The University of Costa Rica, organized around individual buildings housing each major area of study, has a nature preserve at its heart.  Covered walkways are prevalent which is practical given the frequent rains.

The Jade Museum, located on the first floor of the headquarters of the National Insurance Institute, has several rooms exploring historical-archaeological themes.  Objects made from jade, ceramics, stone, gold and other materials are shown.  The importance of jade is demonstrated by the variety of objects and in their use by religious leaders and high-ranking families.  The fertility cult exhibit displayed a realistic portrayal of human sexuality.  Interestingly, all of the jade comes from Guatemala as there is none in Costa Rica.

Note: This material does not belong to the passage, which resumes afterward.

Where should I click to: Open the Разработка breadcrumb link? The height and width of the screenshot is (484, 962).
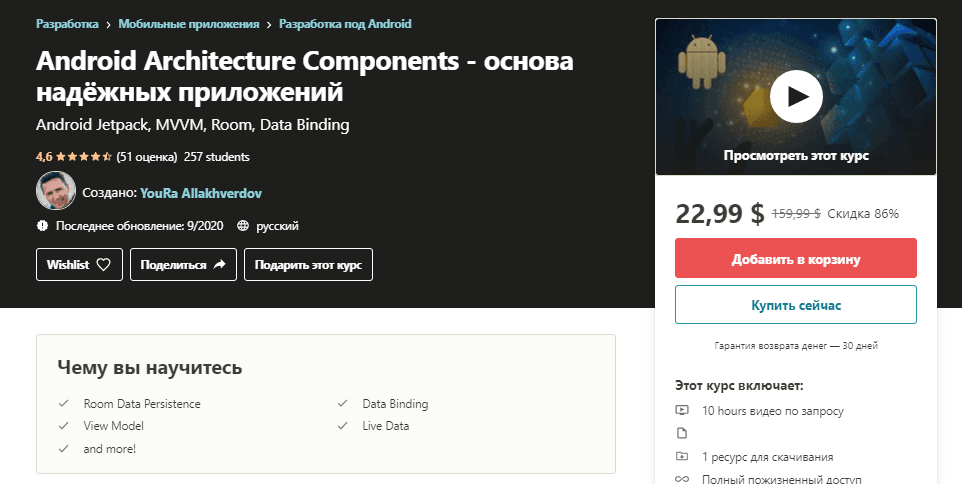[x=67, y=24]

The Gold Museum, sponsored by the Central Bank of Costa Rica, has thousands of examples of pre-Columbian gold artifacts.  The building is situated under the Plaza de la Cultura and extends three stories down in an upside down pyramid shape.  Our tour guide, Wendy, shared her love of country and the amazing techniques of artisans to create such detailed, unique pieces.  Many pieces were intricate representations of local animals.  Some pieces use a combination of copper.

The National Theater, completed in 1897 and declared a national monument in 1965, was designed in the neo-classical style with lots of Italian marble.  Costa Ricans take pride in this cultural symbol for good reason.

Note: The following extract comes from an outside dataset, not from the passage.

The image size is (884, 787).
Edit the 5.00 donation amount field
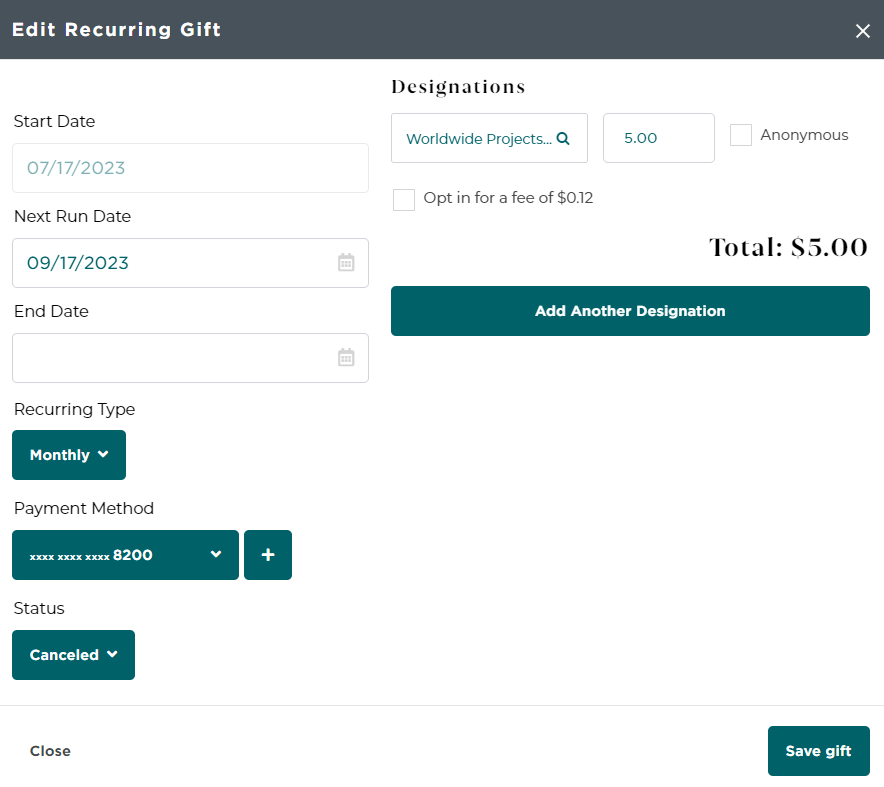click(x=658, y=137)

Razor wire protects homes and businesses throughout San Jose.  The bars across windows and garages lead to the conclusion: this area is not safe.  Contrasted with this image is contact with citizens who convey support for tourists, and their dollars.   The reason for razor wire may be more complicated.  We learned that for some citizens this is an addition to show that the inhabitants have arrived at a more comfortable lifestyle.  It is similar to “keeping up with Joneses.”  Casa Conde Apartotel is an interesting enclave in a less desirable neighborhood.  [Please note that my perception of the neighborhood changed by the end of our stay.]  The nearby Peace Park, Parque de La Paz, has a police station with horseback patrols.  The food at the hotel and at Nuestra Tierra was excellent.